▶ **WORK INSTRUCTIONS**
Each entry below should be retyped exactly, with nothing omitted.

▶ **LISTED RECORDS**
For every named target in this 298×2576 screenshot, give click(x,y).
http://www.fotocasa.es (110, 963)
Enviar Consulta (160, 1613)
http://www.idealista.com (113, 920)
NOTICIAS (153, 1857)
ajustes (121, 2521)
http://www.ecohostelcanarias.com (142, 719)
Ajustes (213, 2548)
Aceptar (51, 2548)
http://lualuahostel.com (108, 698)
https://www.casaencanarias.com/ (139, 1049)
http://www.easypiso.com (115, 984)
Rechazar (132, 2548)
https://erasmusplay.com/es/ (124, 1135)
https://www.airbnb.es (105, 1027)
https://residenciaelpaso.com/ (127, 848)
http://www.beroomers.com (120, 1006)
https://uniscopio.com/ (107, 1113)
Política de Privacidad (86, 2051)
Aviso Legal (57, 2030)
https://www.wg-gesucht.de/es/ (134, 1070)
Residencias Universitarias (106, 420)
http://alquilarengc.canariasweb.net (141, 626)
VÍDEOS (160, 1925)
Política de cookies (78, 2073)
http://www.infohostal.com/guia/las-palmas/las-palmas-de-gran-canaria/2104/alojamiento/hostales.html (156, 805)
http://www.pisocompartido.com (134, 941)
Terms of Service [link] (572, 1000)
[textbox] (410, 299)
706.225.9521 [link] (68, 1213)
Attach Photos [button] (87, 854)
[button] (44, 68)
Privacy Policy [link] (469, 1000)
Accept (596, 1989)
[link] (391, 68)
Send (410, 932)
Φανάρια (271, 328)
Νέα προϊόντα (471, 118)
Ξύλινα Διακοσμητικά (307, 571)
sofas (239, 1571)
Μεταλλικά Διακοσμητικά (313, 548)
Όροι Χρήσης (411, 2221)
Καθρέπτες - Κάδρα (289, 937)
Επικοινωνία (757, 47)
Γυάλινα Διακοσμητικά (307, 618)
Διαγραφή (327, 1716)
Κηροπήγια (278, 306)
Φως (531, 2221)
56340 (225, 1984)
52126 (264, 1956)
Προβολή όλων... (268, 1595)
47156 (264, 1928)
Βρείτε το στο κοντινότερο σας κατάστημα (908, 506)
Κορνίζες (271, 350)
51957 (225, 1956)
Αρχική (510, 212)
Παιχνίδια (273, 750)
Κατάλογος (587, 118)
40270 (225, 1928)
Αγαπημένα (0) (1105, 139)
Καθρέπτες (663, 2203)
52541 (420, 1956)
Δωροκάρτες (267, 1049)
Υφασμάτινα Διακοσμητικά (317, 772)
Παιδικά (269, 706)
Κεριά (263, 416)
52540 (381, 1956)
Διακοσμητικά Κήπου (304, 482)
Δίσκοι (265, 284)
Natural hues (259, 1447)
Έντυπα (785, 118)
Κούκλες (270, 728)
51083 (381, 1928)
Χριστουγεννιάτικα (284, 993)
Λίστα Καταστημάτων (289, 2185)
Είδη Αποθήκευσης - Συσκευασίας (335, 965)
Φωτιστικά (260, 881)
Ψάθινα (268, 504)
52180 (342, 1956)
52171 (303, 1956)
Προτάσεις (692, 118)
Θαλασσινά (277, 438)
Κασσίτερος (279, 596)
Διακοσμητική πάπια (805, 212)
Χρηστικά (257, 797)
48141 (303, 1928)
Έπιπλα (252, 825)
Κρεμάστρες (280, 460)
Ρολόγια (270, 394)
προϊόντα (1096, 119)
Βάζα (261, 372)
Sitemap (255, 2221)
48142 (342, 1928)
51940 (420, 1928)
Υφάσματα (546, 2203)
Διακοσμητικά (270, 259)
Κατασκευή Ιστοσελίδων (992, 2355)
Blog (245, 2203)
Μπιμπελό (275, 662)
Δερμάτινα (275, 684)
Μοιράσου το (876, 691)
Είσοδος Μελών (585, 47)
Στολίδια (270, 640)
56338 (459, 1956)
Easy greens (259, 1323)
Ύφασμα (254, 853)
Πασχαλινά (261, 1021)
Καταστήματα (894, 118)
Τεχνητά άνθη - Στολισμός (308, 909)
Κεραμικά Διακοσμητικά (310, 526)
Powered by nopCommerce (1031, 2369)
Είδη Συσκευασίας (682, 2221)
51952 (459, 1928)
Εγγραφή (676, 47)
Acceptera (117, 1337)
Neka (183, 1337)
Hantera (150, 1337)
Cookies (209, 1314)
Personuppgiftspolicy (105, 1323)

▶ **ANSWER BOX**
For every named target in this 298×2576 screenshot, give click(x,y).
http://www.fotocasa.es (110, 963)
Enviar Consulta (160, 1613)
http://www.idealista.com (113, 920)
NOTICIAS (153, 1857)
ajustes (121, 2521)
http://www.ecohostelcanarias.com (142, 719)
Ajustes (213, 2548)
Aceptar (51, 2548)
http://lualuahostel.com (108, 698)
https://www.casaencanarias.com/ (139, 1049)
http://www.easypiso.com (115, 984)
Rechazar (132, 2548)
https://erasmusplay.com/es/ (124, 1135)
https://www.airbnb.es (105, 1027)
https://residenciaelpaso.com/ (127, 848)
http://www.beroomers.com (120, 1006)
https://uniscopio.com/ (107, 1113)
Política de Privacidad (86, 2051)
Aviso Legal (57, 2030)
https://www.wg-gesucht.de/es/ (134, 1070)
Residencias Universitarias (106, 420)
http://alquilarengc.canariasweb.net (141, 626)
VÍDEOS (160, 1925)
Política de cookies (78, 2073)
http://www.infohostal.com/guia/las-palmas/las-palmas-de-gran-canaria/2104/alojamiento/hostales.html (156, 805)
http://www.pisocompartido.com (134, 941)
Terms of Service [link] (572, 1000)
[textbox] (410, 299)
706.225.9521 [link] (68, 1213)
Attach Photos [button] (87, 854)
[button] (44, 68)
Privacy Policy [link] (469, 1000)
Accept (596, 1989)
[link] (391, 68)
Send (410, 932)
Φανάρια (271, 328)
Νέα προϊόντα (471, 118)
Ξύλινα Διακοσμητικά (307, 571)
sofas (239, 1571)
Μεταλλικά Διακοσμητικά (313, 548)
Όροι Χρήσης (411, 2221)
Καθρέπτες - Κάδρα (289, 937)
Επικοινωνία (757, 47)
Γυάλινα Διακοσμητικά (307, 618)
Διαγραφή (327, 1716)
Κηροπήγια (278, 306)
Φως (531, 2221)
56340 (225, 1984)
52126 (264, 1956)
Προβολή όλων... (268, 1595)
47156 (264, 1928)
Βρείτε το στο κοντινότερο σας κατάστημα (908, 506)
Κορνίζες (271, 350)
51957 (225, 1956)
Αρχική (510, 212)
Παιχνίδια (273, 750)
Κατάλογος (587, 118)
40270 (225, 1928)
Αγαπημένα (0) (1105, 139)
Καθρέπτες (663, 2203)
52541 (420, 1956)
Δωροκάρτες (267, 1049)
Υφασμάτινα Διακοσμητικά (317, 772)
Παιδικά (269, 706)
Κεριά (263, 416)
52540 (381, 1956)
Διακοσμητικά Κήπου (304, 482)
Δίσκοι (265, 284)
Natural hues (259, 1447)
Έντυπα (785, 118)
Κούκλες (270, 728)
51083 (381, 1928)
Χριστουγεννιάτικα (284, 993)
Λίστα Καταστημάτων (289, 2185)
Είδη Αποθήκευσης - Συσκευασίας (335, 965)
Φωτιστικά (260, 881)
Ψάθινα (268, 504)
52180 (342, 1956)
52171 (303, 1956)
Προτάσεις (692, 118)
Θαλασσινά (277, 438)
Κασσίτερος (279, 596)
Διακοσμητική πάπια (805, 212)
Χρηστικά (257, 797)
48141 (303, 1928)
Έπιπλα (252, 825)
Κρεμάστρες (280, 460)
Ρολόγια (270, 394)
προϊόντα (1096, 119)
Βάζα (261, 372)
Sitemap (255, 2221)
48142 (342, 1928)
51940 (420, 1928)
Υφάσματα (546, 2203)
Διακοσμητικά (270, 259)
Κατασκευή Ιστοσελίδων (992, 2355)
Blog (245, 2203)
Μπιμπελό (275, 662)
Δερμάτινα (275, 684)
Μοιράσου το (876, 691)
Είσοδος Μελών (585, 47)
Στολίδια (270, 640)
56338 (459, 1956)
Easy greens (259, 1323)
Ύφασμα (254, 853)
Πασχαλινά (261, 1021)
Καταστήματα (894, 118)
Τεχνητά άνθη - Στολισμός (308, 909)
Κεραμικά Διακοσμητικά (310, 526)
Powered by nopCommerce (1031, 2369)
Είδη Συσκευασίας (682, 2221)
51952 (459, 1928)
Εγγραφή (676, 47)
Acceptera (117, 1337)
Neka (183, 1337)
Hantera (150, 1337)
Cookies (209, 1314)
Personuppgiftspolicy (105, 1323)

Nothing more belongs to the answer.